States that he thinks the place is mosquito infested and horrible, and that he didn’t know why anyone would bother going there, but…
”… they think I love this place."

Another quote: “I would love to run a monorail through Pompeii (ruins).”

“[the clients] think this is circulation … I let them think that … Don’t tell the clients the whole story…”

Lights turn back on, Peter begins his closing statements

Refers back to the “endgame/lateness” of the present. Believes that exploration of lateness is an incredibly important and vital practice to engage in, that it gives way to the discovering of the new Avante-Garde (a moment that can be presumed to initiated by a state of “earliness”).

States that 9/11 was an event akin to the events of 1914, 1945, 1968, that signaled impending paradigm shifts in culture, art, and architecture.

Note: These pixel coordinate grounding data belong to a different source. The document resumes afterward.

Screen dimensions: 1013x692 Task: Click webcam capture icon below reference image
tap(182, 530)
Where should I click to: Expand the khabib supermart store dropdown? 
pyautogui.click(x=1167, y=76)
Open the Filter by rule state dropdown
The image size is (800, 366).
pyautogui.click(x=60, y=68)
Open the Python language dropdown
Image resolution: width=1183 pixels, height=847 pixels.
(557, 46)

Begins ranting on the culture of fear in the US, using airport security as an example.

On being searched at an airport: “God forbid I have any sexual apparatus on me.”

The present culture of mediated reality and the spectacular doesn’t necessarily make room for architecture (at least, in its current state of lateness in the current “paradigm”).

On his kids and encoded language: “They can’t even spell … I don’t know what ROTFLMAO means…” (***editor’s note: I was laughing to hard to actually hear the order in which he recited the letters to ROTFLMAO, but please know that they were painfully out of order.)***

On Zaha and Frank: “Zaha and Frank have become Rococo artists.”


So that’s that. I’ll post what I thought of the whole thing later on. Wondering if anyone else in town saw the lecture – what are your thoughts?

Arjun Bhat
MIT (Arjun)

5 June 2007

"Morality fuses chocolate into every man's veins."